Il serait plus facile de faire la part des choses à ce moment particulier de la guerre si l’armée permettait aux journalistes indépendants d’avoir accès à cette nouvelle opération d’aide humanitaire. Mais, comme cela a été le cas tout au long de ce conflit, les militaires estiment qu’ils ont plus à perdre avec le risque que des journalistes de guerre locaux ou internationaux soient tués ou blessés à Gaza qu’ils n’ont à gagner en autorisant la présence de professionnels indépendants des médias sur place.
En refusant d’autoriser cet accès, en ne fournissant pas d’informations détaillées en temps réel ni de contexte sur des événements meurtriers qui évoluent rapidement, avec des réponses inadéquates minées par les objectifs politiques extrémistes de ses propres ministres sur la question de Gaza, Israël échoue sur ce deuxième front – et il manque à ses obligations à l’égard de ses soutiens – alors même que le pays continue à lutter pour éliminer la menace du Hamas sur le premier.
Mercredi, la Fédération Humanitaire de Gaza a suspendu ses opérations pour la journée, afin de permettre une révision logistique visant à garantir qu’elle sera en capacité de prendre en charge des foules plus importantes que prévu et pour coordonner des procédures de sécurité plus efficaces avec Tsahal – avec pour principal objectif d’empêcher que des incidents tels que ceux survenus cette semaine puissent se reproduire.
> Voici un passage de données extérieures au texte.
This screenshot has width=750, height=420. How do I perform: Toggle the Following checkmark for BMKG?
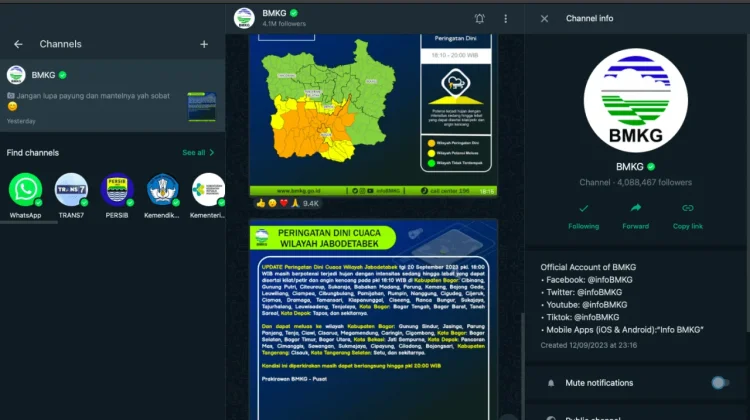[x=584, y=216]
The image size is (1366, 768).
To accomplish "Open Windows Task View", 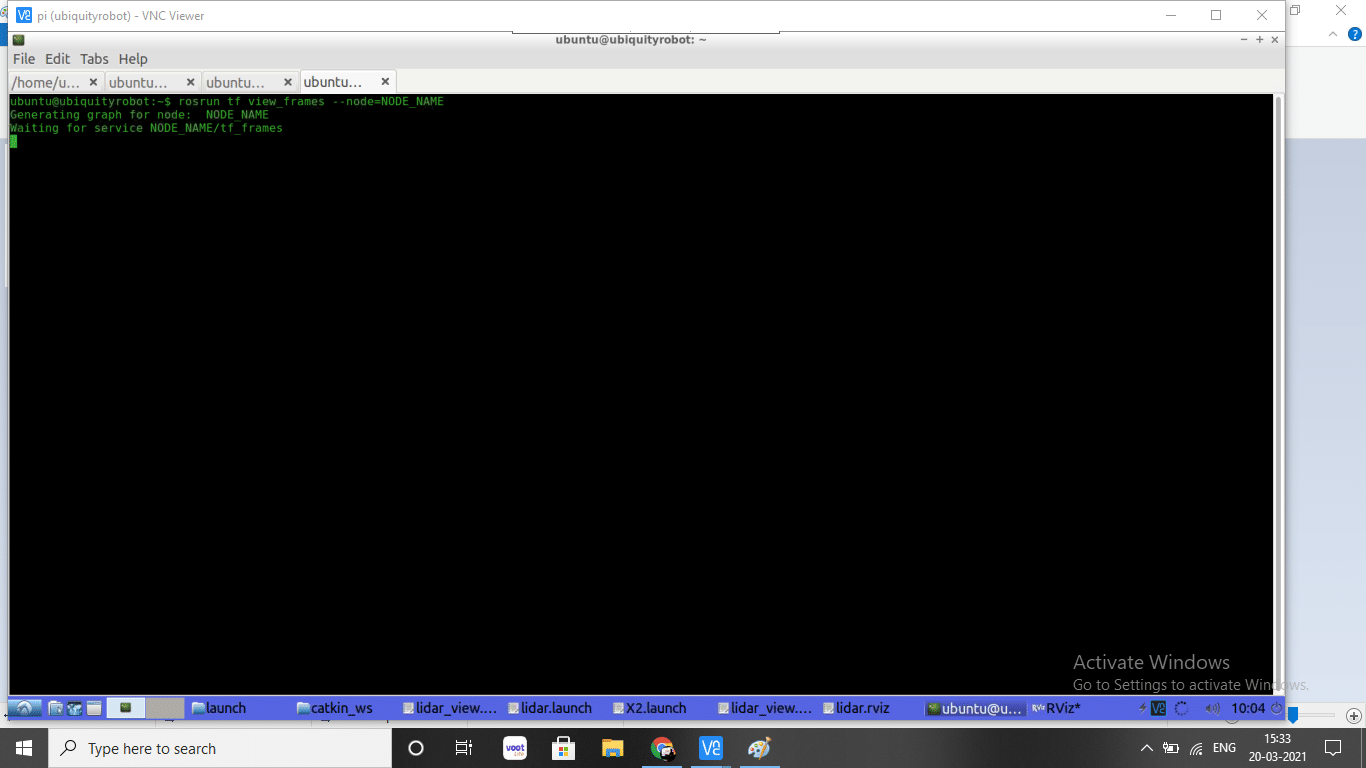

Il faudra toutefois bien plus qu’une journée pour ressusciter la diplomatie publique d’Israël, et il n’y a absolument aucun signe laissant penser que le gouvernement a réellement l’intention de s’engager dans un tel effort.
Pire encore, dans cette terrible guerre déclenchée par le Hamas, la cause et la légitimité d’Israël sont continuellement et profondément affectées par les objectifs de déplacement et d’occupation de Gaza des deux partis de la coalition dont l’agenda domine la politique gouvernementale.